Then there are the Vikings of the NFL, who seem no better than mediocre this season. When I was in high school and college, they seemed destined to win a Super Bowl. They had four chances over an eight-season period and failed four times. Thus, I learned as a young adult that it gets easier to handle disappointment the more practice you get.

There has been a bright spot, at least regarding a team I now follow from a distance: When I was a reporter in the Minneapolis suburb of Eden Prairie, the high school football staff there – headed by Mike Grant, the son of legendary Vikings coach Bud Grant – was putting a program in place. I left the paper in 1995, and the team won its first state title in 1996. In the last twelve seasons, Eden Prairie’s football team has lost a total of eight games, has won six (I think) state titles and is the two-time defending state champ.

Of course, I’ve watched all that from a distance, which is not quite as satisfying.

All of these thoughts this week reminded me of the first team I paid attention to at close hand: the 1967 edition of St. Cloud Tech’s Tigers.

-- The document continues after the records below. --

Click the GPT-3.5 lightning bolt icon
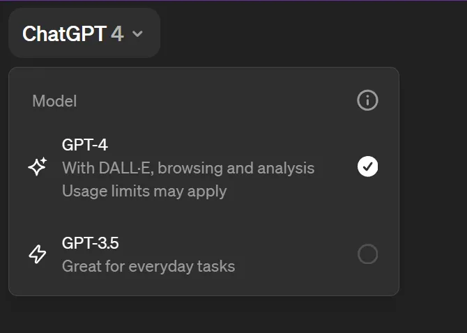The image size is (467, 333). pyautogui.click(x=38, y=254)
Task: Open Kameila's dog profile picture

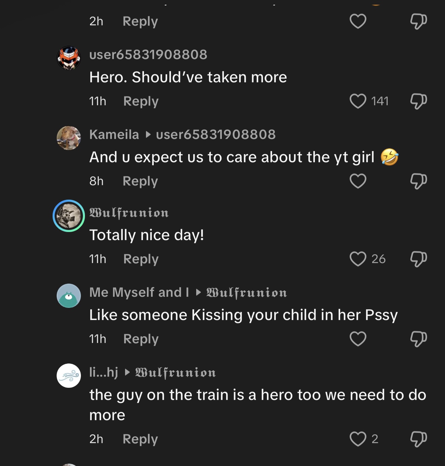Action: point(69,138)
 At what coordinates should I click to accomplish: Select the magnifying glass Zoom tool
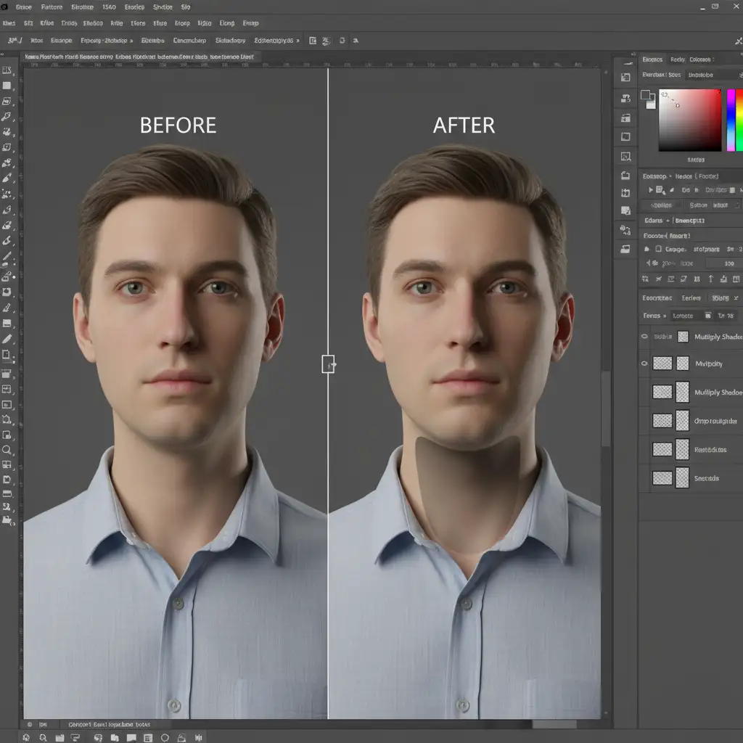(7, 450)
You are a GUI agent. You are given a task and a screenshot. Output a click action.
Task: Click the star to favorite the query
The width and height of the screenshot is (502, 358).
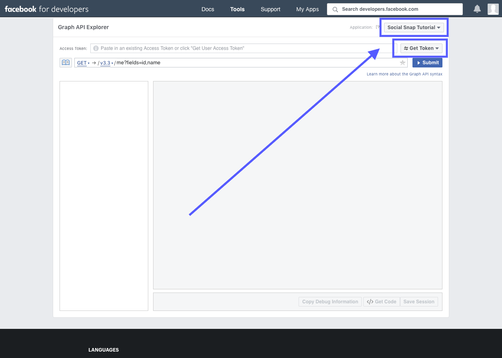tap(402, 62)
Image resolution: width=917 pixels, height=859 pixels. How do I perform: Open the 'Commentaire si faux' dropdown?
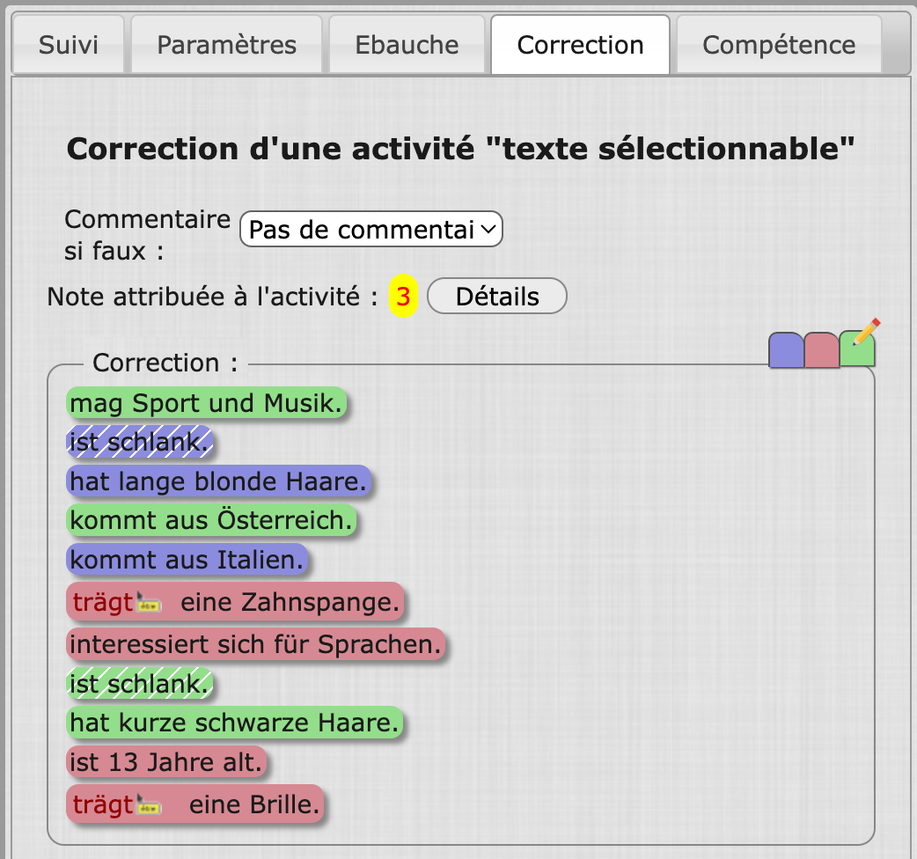tap(370, 230)
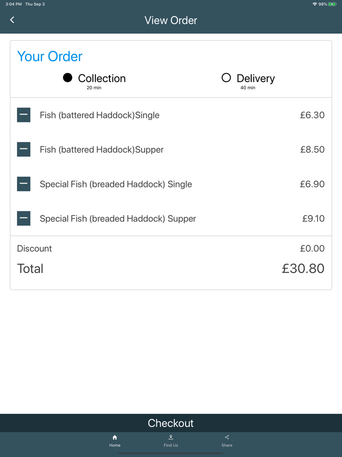The width and height of the screenshot is (342, 457).
Task: Tap the Delivery label text
Action: point(256,78)
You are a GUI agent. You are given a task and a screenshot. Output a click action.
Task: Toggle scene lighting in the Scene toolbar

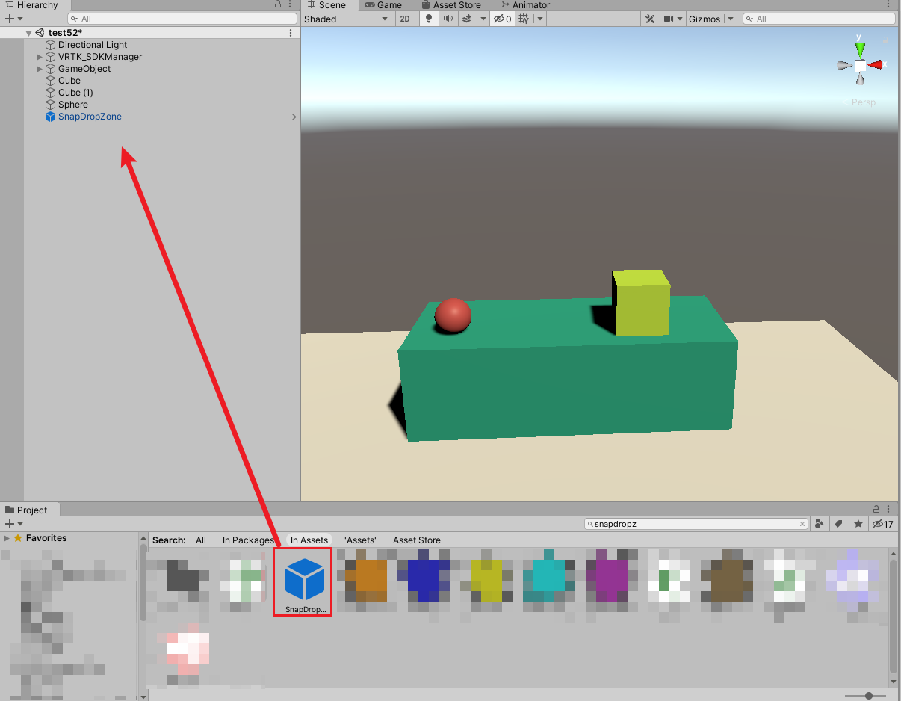(427, 19)
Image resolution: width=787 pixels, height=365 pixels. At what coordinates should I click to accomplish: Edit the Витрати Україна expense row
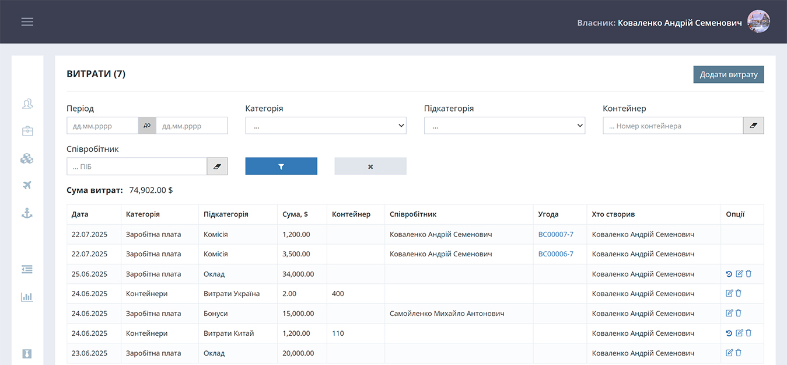click(729, 294)
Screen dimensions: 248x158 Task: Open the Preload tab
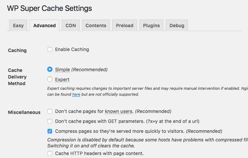[124, 26]
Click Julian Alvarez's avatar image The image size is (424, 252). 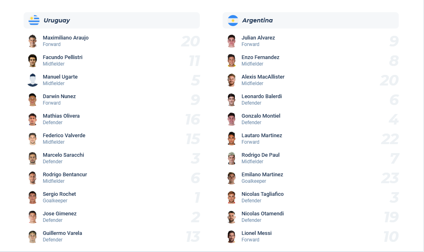(231, 41)
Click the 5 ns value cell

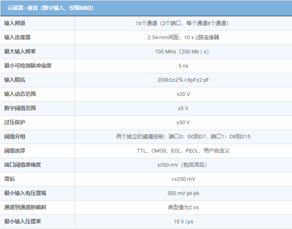coord(183,66)
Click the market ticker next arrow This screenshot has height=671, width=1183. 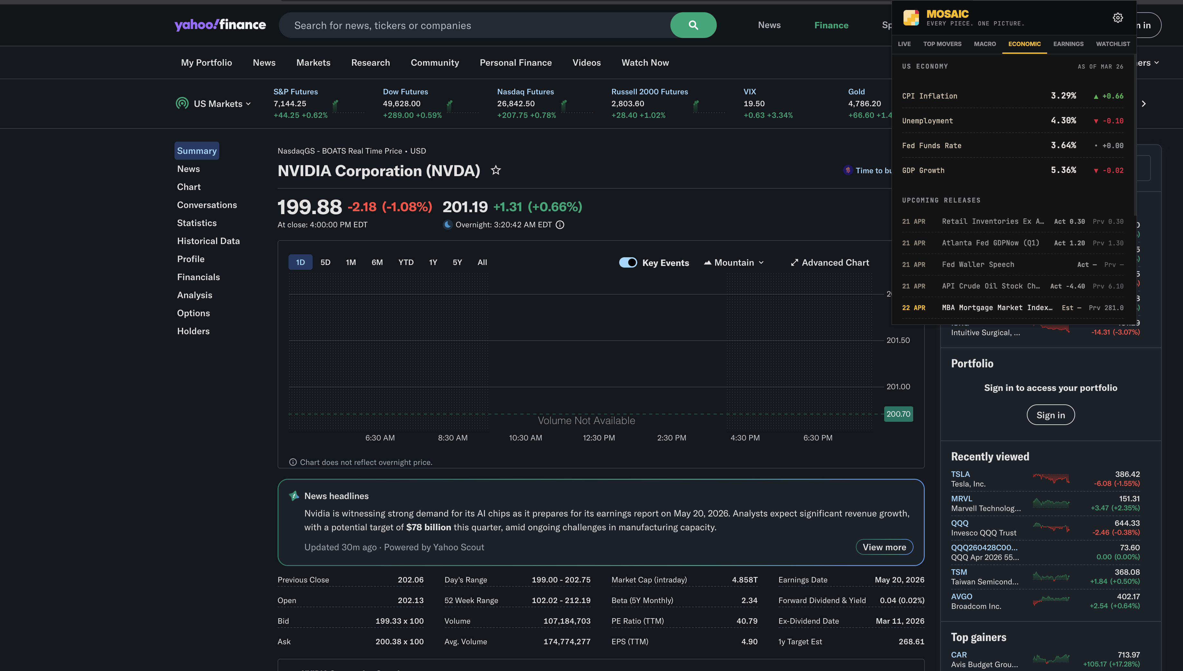pyautogui.click(x=1144, y=104)
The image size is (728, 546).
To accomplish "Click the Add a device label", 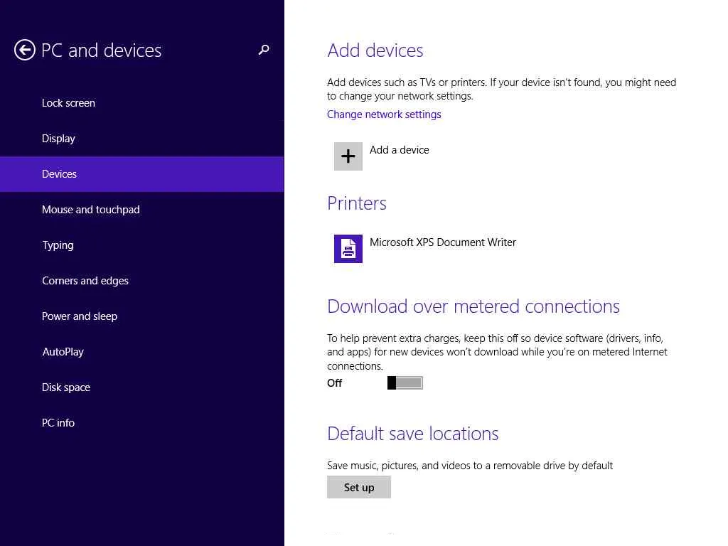I will pos(400,150).
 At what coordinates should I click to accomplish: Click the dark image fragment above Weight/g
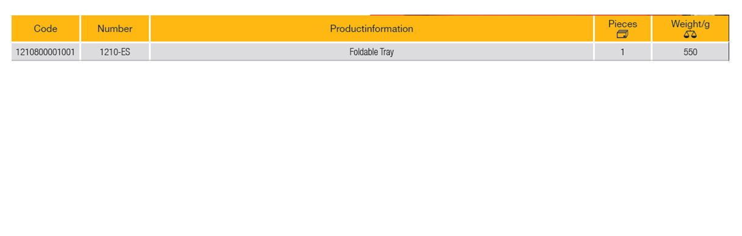(705, 15)
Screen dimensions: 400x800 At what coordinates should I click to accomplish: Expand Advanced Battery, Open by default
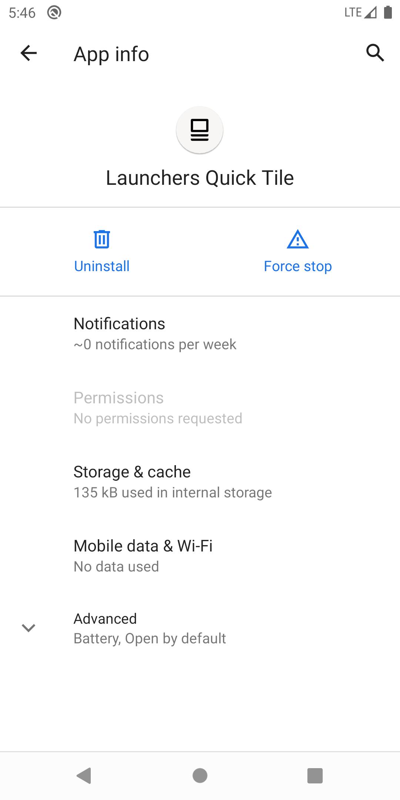(x=200, y=629)
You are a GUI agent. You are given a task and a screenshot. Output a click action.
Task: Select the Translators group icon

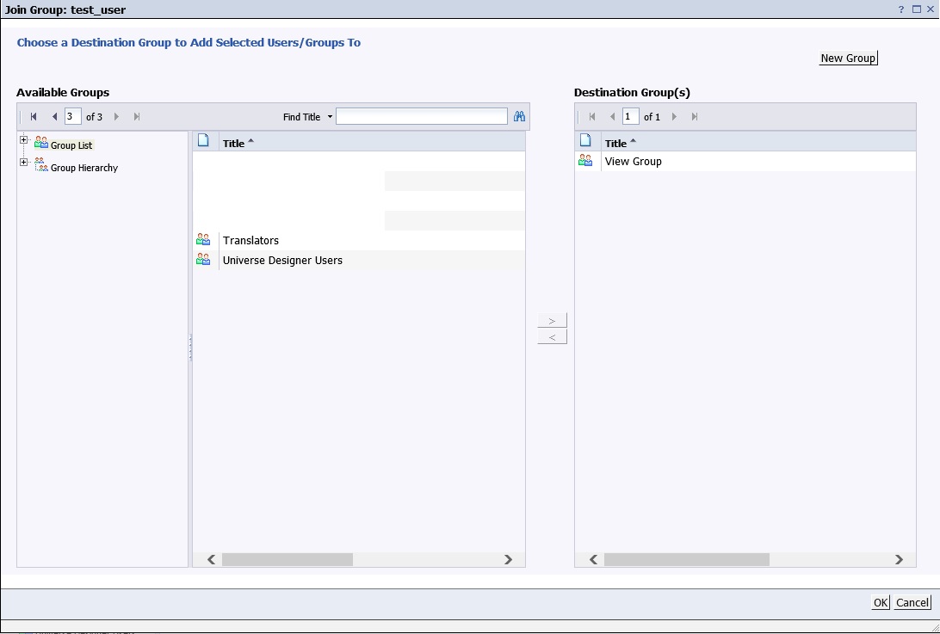click(x=203, y=240)
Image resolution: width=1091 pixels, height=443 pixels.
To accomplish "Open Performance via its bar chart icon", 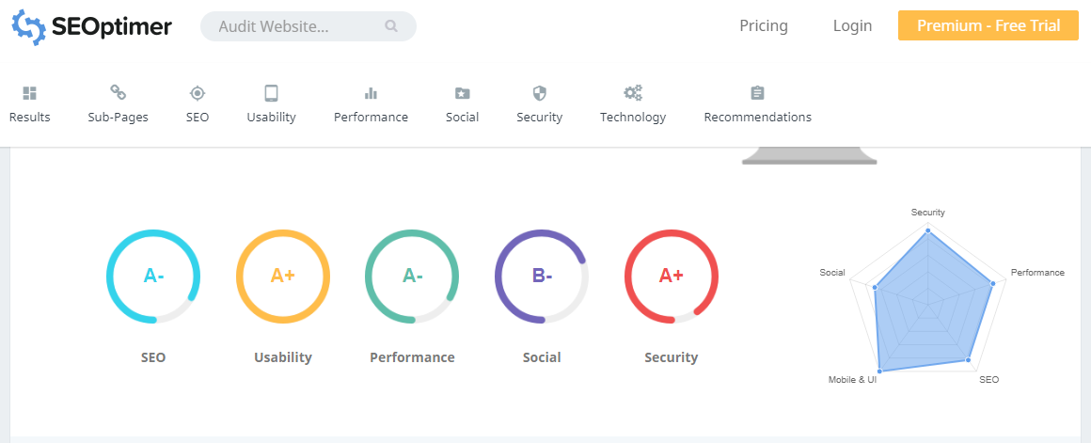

My sister was a senior at Tech that fall, and many of her friends were on the team, of course. I was in ninth grade at South Junior High – it would be three years until freshmen attended Tech instead of South – but my parents and I went to all of Tech’s home games that season, and at least two games on the road. It was – for eight weeks – a magic season. By the middle of the season, Tech was ranked as the top team in the state by the Minneapolis Morning Tribune. As Tech did not belong to a conference but played an independent schedule, and as there was no state playoff system in place, a high ranking in the newspaper’s weekly coverage was the Tigers’ goal every season.

And with one game remaining – right about this time forty-one years ago – Tech was a victory over South St. Paul from claiming the top spot in the final ranking of the season and the mythical state title that went with that ranking. It was a rainy Friday, and my parents and I stayed home; my sister took an activities bus the eighty or so miles to the game.

Dad and I listened to the game on radio as the rain and the muck slowed the Tigers’ quick-strike passing game. Tech lost 14 to 7 and finished something like ninth in the newspaper’s final rankings. Not long afterward, the football team’s cheerleaders got together and bought a small trophy. They had the plate engraved: “1967: The Best Team Tech Ever Had” and presented it to the captains. I wonder if it’s still in the school’s trophy case.

There is, I know from my experience as one of Tech’s football managers a few years later, no place quite as quiet as a team’s bus on the way home after a tough loss. At least for an hour or so. Then the talk begins, softly at first. And after a while, someone turns on the radio. What would the Tigers have heard on their way home from South St. Paul that sad evening?

Here was the top ten on Twin Cities-based KDWB, pulled from its “Big 6 Plus 30” survey of October 28, 1967:

“To Sir With Love” by Lulu
“The Letter” by the Box Tops
“Hey Baby (They’re Playing Our Song)” by the Buckinghams
“How Can I Be Sure” by the Young Rascals
“Never My Love/Requiem For The Masses” by the Association
“The Rain The Park & Other Things” by the Cowsills
“It Must Be Him” by Vikki Carr
“Expressway To Your Heart” by the Soul Survivors
“Let It Out” by the Hombres
“Gimme Little Sign” by Brenton Wood

At No. 20, we find “The Last Waltz” by Engelbert Humperdinck and at No. 30, there’s “San Franciscan Nights” by Eric Burdon & the Animals.”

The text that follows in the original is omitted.